A Short Introduction to Laser Physics

Abstract

To study the influence of light on the dynamics of an atom or a molecule experimentally, laser-light sources are used most frequently. This is due to the fact that laser light has well-defined and often tunable properties. The theory of the laser dates back to the 1950s and 1960s and by now is textbook material.
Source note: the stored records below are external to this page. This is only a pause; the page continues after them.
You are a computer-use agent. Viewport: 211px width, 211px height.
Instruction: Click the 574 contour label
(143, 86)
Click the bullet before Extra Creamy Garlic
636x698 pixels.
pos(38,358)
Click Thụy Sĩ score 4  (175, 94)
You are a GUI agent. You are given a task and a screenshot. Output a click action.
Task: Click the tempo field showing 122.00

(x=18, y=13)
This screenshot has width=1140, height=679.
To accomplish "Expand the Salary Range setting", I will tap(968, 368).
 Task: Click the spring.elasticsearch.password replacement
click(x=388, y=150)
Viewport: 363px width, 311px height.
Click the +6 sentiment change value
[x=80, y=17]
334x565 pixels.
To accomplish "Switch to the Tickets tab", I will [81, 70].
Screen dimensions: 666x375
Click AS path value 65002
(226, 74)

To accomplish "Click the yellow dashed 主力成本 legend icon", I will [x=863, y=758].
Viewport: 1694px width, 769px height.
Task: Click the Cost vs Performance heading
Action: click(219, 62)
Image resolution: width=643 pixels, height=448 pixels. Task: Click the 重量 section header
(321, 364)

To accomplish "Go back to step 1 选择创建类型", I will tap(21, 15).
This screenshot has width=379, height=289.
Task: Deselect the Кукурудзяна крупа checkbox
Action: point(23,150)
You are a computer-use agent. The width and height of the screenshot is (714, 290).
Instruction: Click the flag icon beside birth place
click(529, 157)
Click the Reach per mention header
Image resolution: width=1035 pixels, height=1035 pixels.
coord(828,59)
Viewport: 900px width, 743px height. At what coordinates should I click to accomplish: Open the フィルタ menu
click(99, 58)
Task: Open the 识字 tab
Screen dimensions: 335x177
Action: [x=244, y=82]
1.A Some Gaussian Integrals

Throughout this book, Gaussian integrals will be encountered. For complex valued parameters a and b with \(\mathrm{Re}\,{a}\ge 0\), the following formulae hold:

$$\begin{aligned} \int _{-\infty }^{\infty }\mathrm{d}x\, \exp \{-a x^2\}= & {} \sqrt{\frac{\pi }{a}}, \end{aligned}$$

(1.29)

$$\begin{aligned} \int _{-\infty }^{\infty }\mathrm{d}x\, x \exp \{-a x^2\}= & {} 0, \end{aligned}$$

(1.30)

$$\begin{aligned} \int _{-\infty }^{\infty }\mathrm{d}x\, x^{2k}\exp \{-a x^2\}= & {} 1\cdot 3\cdots (2k-1)\left( \frac{1}{2a}\right) ^k\sqrt{\frac{\pi }{a}}, \end{aligned}$$

(1.31)

$$\begin{aligned} \int _{-\infty }^{\infty }\mathrm{d}x\, \exp \{-a x^2+b x\}= & {} \sqrt{\frac{\pi }{a}} \exp \left\{ \frac{b^2}{4a}\right\} , \end{aligned}$$

(1.32)

$$\begin{aligned} \int _{-\infty }^{\infty }\mathrm{d}x\, x \exp \{-a x^2+b x\}= & {} \left( \frac{b}{2a}\right) \sqrt{\frac{\pi }{a}} \exp \left\{ \frac{b^2}{4a}\right\} , \end{aligned}$$

(1.33)

$$\begin{aligned} \int _{-\infty }^{\infty }\mathrm{d}x\, x^2 \exp \{-a x^2+b x\}= & {} \left( \frac{1}{2a}\right) \left( 1+\frac{b^2}{2a}\right) \sqrt{\frac{\pi }{a}} \exp \left\{ \frac{b^2}{4a}\right\} . \end{aligned}$$

(1.34)

A generalization of one of the expressions above to the case of a d-dimensional integral that is helpful is

$$\begin{aligned} \int \mathrm{d}^dx\exp \{-\mathbf {x}\cdot \mathbf{A}\mathbf {x}+\mathbf {b}\cdot \mathbf {x}\}= \sqrt{\frac{\pi ^d}{\det \mathbf{A}}} \exp \left\{ \frac{1}{4}\mathbf {b}\cdot \mathbf{A}^{-1}\mathbf {b}\right\} , \end{aligned}$$

(1.35)

valid for positive definite symmetric matrices \(\mathbf A\). Like in the 1D case, it can be proven by using a “completion of the square” argument. Furthermore, the convention that non-indication of the boundaries implies integration over the whole range of the independent variables has been used.